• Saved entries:
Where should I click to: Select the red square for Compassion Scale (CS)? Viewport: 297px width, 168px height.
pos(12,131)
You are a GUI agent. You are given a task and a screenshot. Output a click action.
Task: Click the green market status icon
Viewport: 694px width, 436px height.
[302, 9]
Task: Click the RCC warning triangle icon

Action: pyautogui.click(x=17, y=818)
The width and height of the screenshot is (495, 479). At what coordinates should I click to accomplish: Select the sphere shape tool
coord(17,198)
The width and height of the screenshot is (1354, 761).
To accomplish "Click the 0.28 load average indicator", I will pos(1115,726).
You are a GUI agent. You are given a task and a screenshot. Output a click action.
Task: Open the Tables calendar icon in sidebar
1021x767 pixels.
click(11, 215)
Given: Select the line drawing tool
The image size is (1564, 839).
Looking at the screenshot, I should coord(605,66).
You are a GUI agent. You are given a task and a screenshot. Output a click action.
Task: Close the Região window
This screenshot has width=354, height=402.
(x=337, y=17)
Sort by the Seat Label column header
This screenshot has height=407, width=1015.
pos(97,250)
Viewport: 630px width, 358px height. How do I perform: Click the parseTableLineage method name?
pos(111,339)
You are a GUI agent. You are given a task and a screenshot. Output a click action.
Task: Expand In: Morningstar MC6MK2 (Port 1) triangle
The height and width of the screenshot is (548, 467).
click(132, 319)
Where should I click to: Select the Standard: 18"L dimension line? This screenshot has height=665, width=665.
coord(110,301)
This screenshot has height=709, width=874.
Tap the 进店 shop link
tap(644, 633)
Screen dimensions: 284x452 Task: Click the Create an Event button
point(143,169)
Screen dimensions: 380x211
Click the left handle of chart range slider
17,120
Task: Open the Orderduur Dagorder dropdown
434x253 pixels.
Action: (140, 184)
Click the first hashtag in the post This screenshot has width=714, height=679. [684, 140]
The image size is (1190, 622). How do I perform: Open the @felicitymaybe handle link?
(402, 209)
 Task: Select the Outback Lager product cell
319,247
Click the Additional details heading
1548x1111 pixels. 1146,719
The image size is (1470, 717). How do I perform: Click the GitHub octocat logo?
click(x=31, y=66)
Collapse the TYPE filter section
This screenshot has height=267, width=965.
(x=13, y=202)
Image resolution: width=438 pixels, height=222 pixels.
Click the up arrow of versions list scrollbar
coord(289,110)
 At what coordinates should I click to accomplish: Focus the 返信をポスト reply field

• SHORT TASK:
Revise the saved entries, replacing every "GUI agent" with "screen agent" and leaving all other text in the items unchanged.

• ANSWER BELOW:
Where should I click to: Select the red square for Compassion Scale (CS)? Viewport: 297px width, 168px height.
pos(12,131)
You are a screen agent. You are given a task and a screenshot. Output a click action.
Task: Click the green market status icon
Viewport: 694px width, 436px height.
[302, 9]
Task: Click the RCC warning triangle icon

Action: pyautogui.click(x=17, y=818)
The width and height of the screenshot is (495, 479). At what coordinates should I click to accomplish: Select the sphere shape tool
coord(17,198)
The width and height of the screenshot is (1354, 761).
To accomplish "Click the 0.28 load average indicator", I will pos(1115,726).
You are a screen agent. You are given a task and a screenshot. Output a click action.
Task: Open the Tables calendar icon in sidebar
1021x767 pixels.
click(11, 215)
Given: Select the line drawing tool
The image size is (1564, 839).
Looking at the screenshot, I should coord(605,66).
You are a screen agent. You are given a task and a screenshot. Output a click action.
Task: Close the Região window
This screenshot has width=354, height=402.
(x=337, y=17)
Sort by the Seat Label column header
This screenshot has height=407, width=1015.
pos(97,250)
Viewport: 630px width, 358px height. How do I perform: Click the parseTableLineage method name?
pos(111,339)
You are a screen agent. You are given a task and a screenshot. Output a click action.
Task: Expand In: Morningstar MC6MK2 (Port 1) triangle
The height and width of the screenshot is (548, 467).
click(132, 319)
Where should I click to: Select the Standard: 18"L dimension line? This screenshot has height=665, width=665.
coord(110,301)
This screenshot has height=709, width=874.
Tap the 进店 shop link
tap(644, 633)
Screen dimensions: 284x452 Task: Click the Create an Event button
point(143,169)
Screen dimensions: 380x211
Click the left handle of chart range slider
17,120
Task: Open the Orderduur Dagorder dropdown
434x253 pixels.
Action: (140, 184)
Click the first hashtag in the post This screenshot has width=714, height=679. [684, 140]
The image size is (1190, 622). How do I perform: Open the @felicitymaybe handle link?
(402, 209)
 Task: Select the Outback Lager product cell
319,247
Click the Additional details heading
1548x1111 pixels. 1146,719
The image size is (1470, 717). How do I perform: Click the GitHub octocat logo?
click(x=31, y=66)
Collapse the TYPE filter section
This screenshot has height=267, width=965.
(x=13, y=202)
Image resolution: width=438 pixels, height=222 pixels.
Click the up arrow of versions list scrollbar
coord(289,110)
 At what coordinates should I click to accomplish: Focus the 返信をポスト reply field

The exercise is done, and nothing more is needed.